New Mexican farmers and ranchers may sign up for the system, however the association’s investigators are only going to be available to follow up on leads in Texas and in Oklahoma. Still, McCartney said the program would be beneficial to New Mexicans because information can also be passed to local law enforcement or other target areas such as slaughterhouses.

Charlie Rogers, owner and manager of Clovis Livestock Auction said horse theft isn’t much of a problem in the area. He credits the strength of the local brand inspectors with holding down the number of thefts.

He said between 4,000 and 5,000 horses are sold at his auction each year. The brand inspectors are on the property monitoring the transactions.

Cliff Mascarenas, deputy director with the New Mexico Livestock Board, said they are developing something similar to the HIP program that will probably debut later this year. The current system of identifying and tracking horses goes all the way back to the 1880s, Mascarenas said, although it has served the state well.

“We have a pretty strong livestock enforcement code,” he said. “It’s been revised to some degree (since the 1880s), but the intent of the laws are still the same.”

He said the 36 investigators at the livestock board made more than 700 traffic stops on people pulling horse and livestock trailers last year to check and make sure they owned the animals they were transporting.

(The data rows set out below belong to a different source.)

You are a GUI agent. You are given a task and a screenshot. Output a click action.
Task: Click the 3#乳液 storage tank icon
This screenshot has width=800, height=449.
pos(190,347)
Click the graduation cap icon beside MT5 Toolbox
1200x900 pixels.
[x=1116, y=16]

“We inspect for health and for ownership, to protect the state fro theft and from any diseases that might affect the livestock industry,” he said.

According to a press release on their Web site, association investigators recovered more than $5.4 million in stolen livestock and equipment in 2003. Thirty-one field investigators investigated over 1,200 cases and recovered 4,700 head of cattle and 70 horses.

McCartney said the program has already been in place in Texas and available to members, but the new system will be available nationwide.

Rogers said an average horse would cost about $2,000 in this area. A high-performance horse with more training could cost between $5,000 and $10,000.

The Associated Press contributed to this story.